Poppenhagen's second strategy involves concentrating his portfolio in relatively few stocks - 33 at the moment, compared with the 150 to 200 companies considered normal for many funds.
Poppenhagen figures he can better understand the companies in his portfolio when there are fewer of them.
Will his success last?
William Goetzman, a Yale School of Management expert, is dubious. Poppenhagen's basic approach is called "growth investing" - buying stocks of companies whose profits are expected to grow.
But over time, another strategy generally outperforms growth investing, Mr. Goetzman says. "Value investing" - looking for companies that, despite strong fundamentals, have not participated in the rising market - has done best in the long run.
So far, however, the market has proved Pioneer right and academia wrong. Pioneer Growth Shares has had a good run. The price of its shares rose 40.9 percent in the past year through June 31, well above the 27.05 percent of the S&P 500.
And its three-year compounded annualized return was 36.5 percent, besting 30.24 percent for the S&P index. It ranks among the top 1 percent of growth funds, according to Lipper Analytical Services, New York.
It also shines in comparison with a sister fund, Pioneer II, which follows a value strategy. Its annualized return is 19.5 percent in the past three years.

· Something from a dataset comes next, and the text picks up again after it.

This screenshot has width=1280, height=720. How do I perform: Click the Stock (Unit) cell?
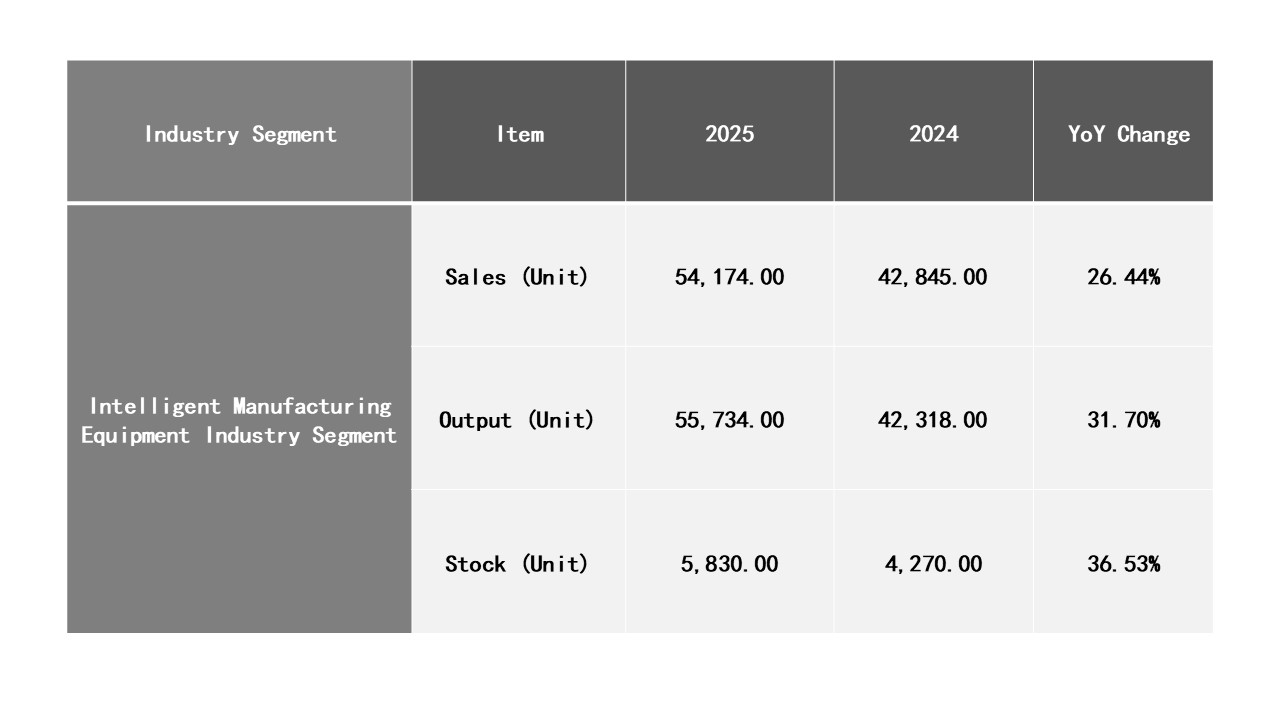tap(517, 564)
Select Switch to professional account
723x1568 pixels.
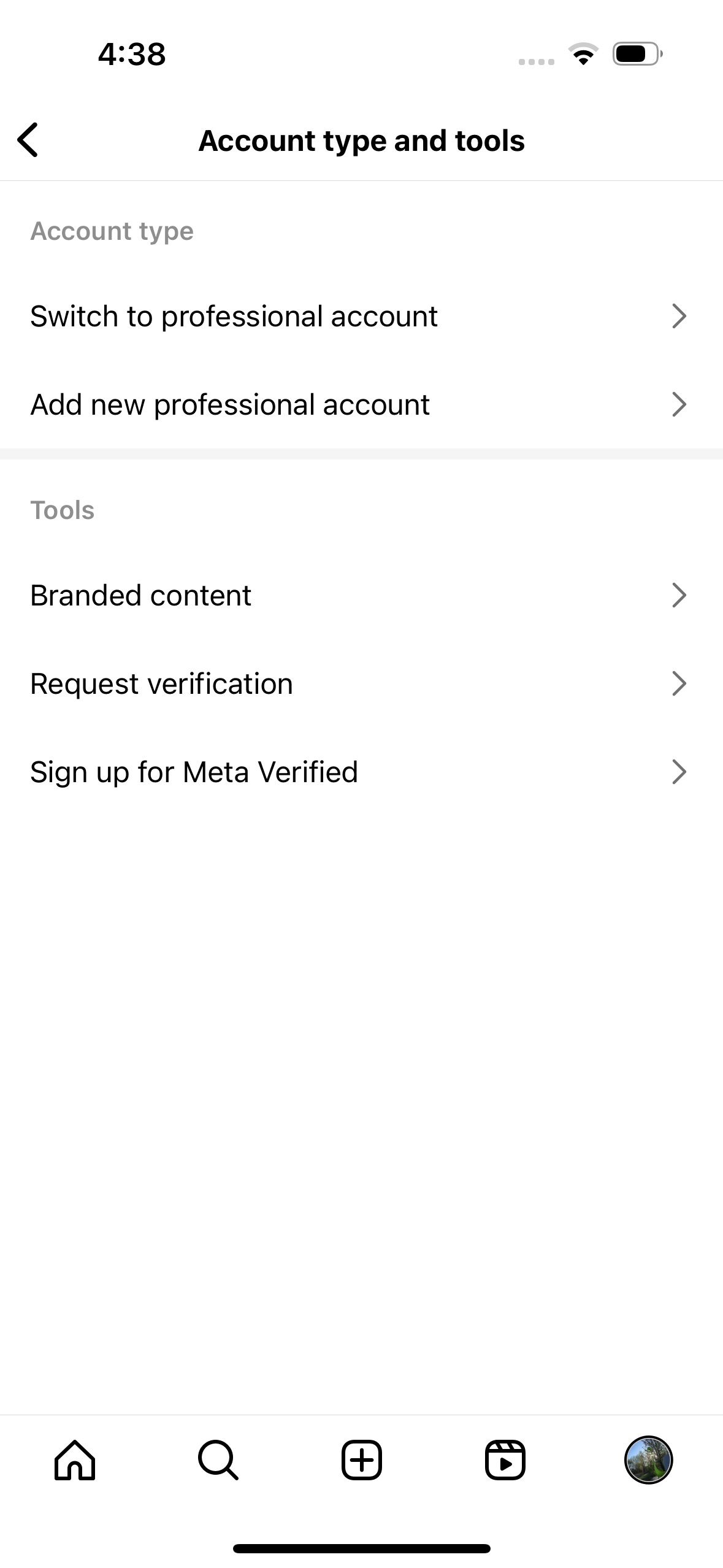[x=234, y=316]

Poppenhagen's favorite stocks right now are Monsanto (6.5 percent of portfolio), which is merging with American Home Products; Pioneer Hi-Bred International (5.2 percent), which is big in agricultural bio-tech; and Minerals Technologies (4.9 percent), which makes "precipitated calcium carbonate" for the paper industry.
The dog of his group is Sealed Air Corp. (3.7 percent), off 40 percent since April.

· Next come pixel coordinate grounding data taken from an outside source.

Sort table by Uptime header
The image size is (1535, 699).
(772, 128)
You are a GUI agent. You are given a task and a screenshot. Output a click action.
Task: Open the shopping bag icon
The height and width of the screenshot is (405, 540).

As for Internet companies, much in the news lately, he says doesn't see any company with a long-term advantage over competitors.

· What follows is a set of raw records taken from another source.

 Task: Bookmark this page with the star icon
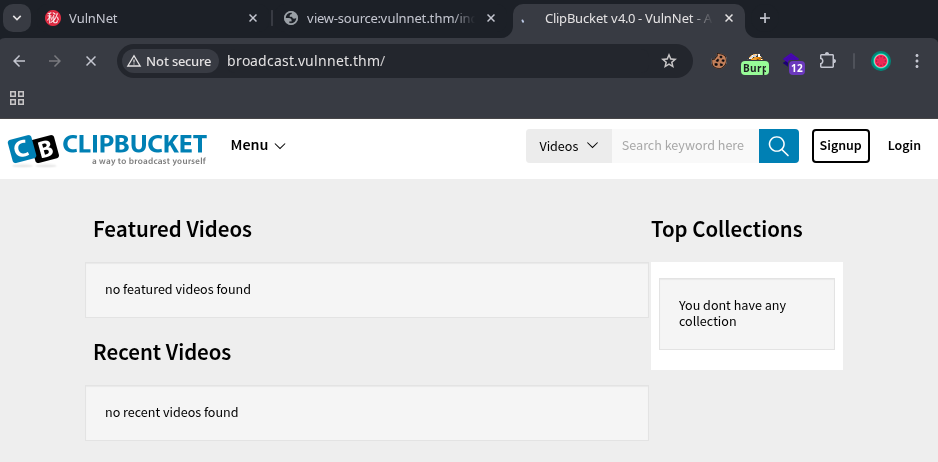669,61
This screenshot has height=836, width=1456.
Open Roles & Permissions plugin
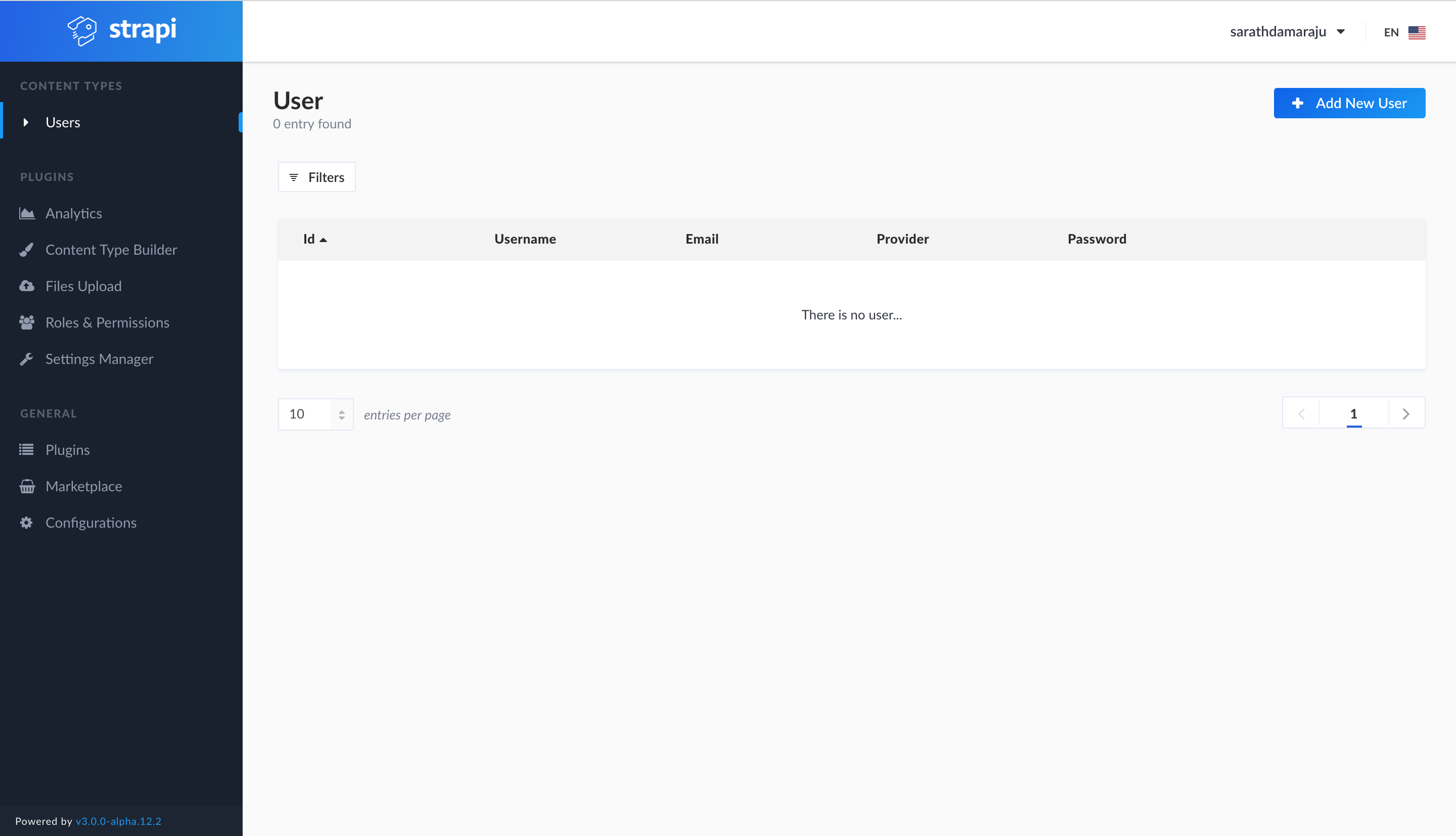tap(107, 322)
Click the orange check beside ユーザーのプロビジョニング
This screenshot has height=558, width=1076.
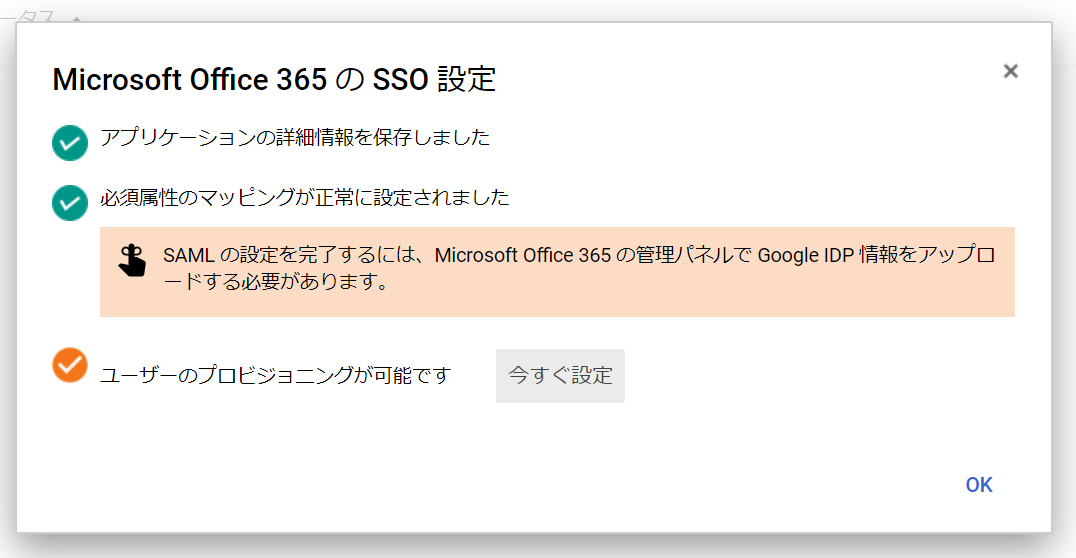click(70, 364)
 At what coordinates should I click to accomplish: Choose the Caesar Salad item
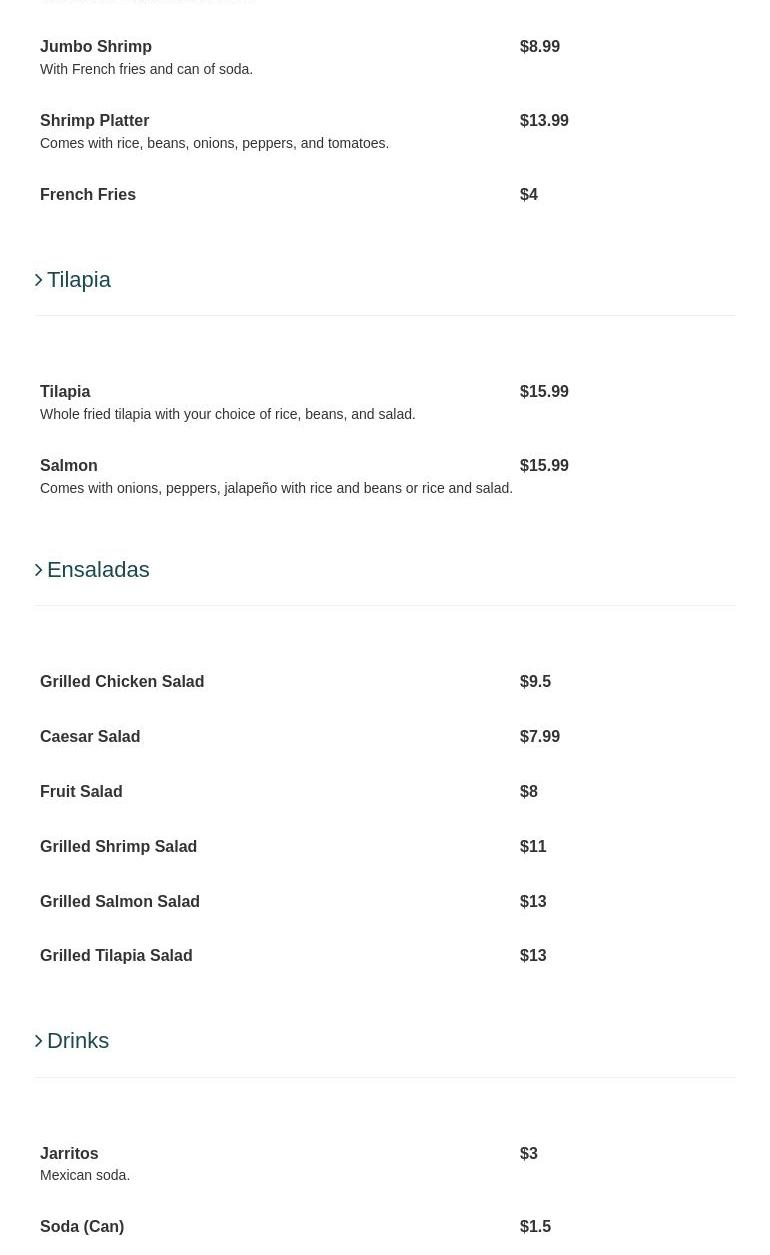point(90,737)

"But it's an industry to watch," he says.
Simply put, Pioneer Growth Shares performs well because it's full of companies that outperform competitors.
Fund manager Jeffrey Poppenhagen says he picks "franchises" that dominate their markets. His picks and comments include:
Coke and Pepsi may still slug it out in the US, but "internationally, the war has been won by Coke. Pepsi will never be able to challenge Coke internationally and the Coke franchise is unduplicateable."
"McDonald's biggest advantage in the long term is that they've spent a few decades now building a global franchise and that's something that their competitors really can't talk about or do.
"People know what McDonald's stands for. In the long run, there is more growth internationally than there is domestically, and that's clearly why I own the McDonald's franchise today."
"If I ask you to think about chewing gum, everyone can name Wrigley's and nobody can name anyone else in the business."
Wrigley's still controls about 50 percent of the business in the US. But "in a lot of these international markets, Wrigley's share might run as high as 70 to 90 percent.... When you compare its very high profitability, its dominant franchise, and its growth rate, it's a very compelling story."
Dell, by selling directly to customers, enjoys several advantages over competitors. It talks with customers every day to learn about their needs and reduces inventory because it manufactures computers to order. "That's very important in the PC industry where the value of components falls about 1 percent per week ... a giant competitive advantage."
Progressive writes insurance policies for high-risk drivers and owners of high-performance sports cars (like Ferrari).
What excites Poppenhagen is its entry into the everyday auto-insurance business. He says the company's profitability, industry clout, and its move into direct auto-insurance sales has produced "a very powerful performer and a very strong grower over the past couple of years."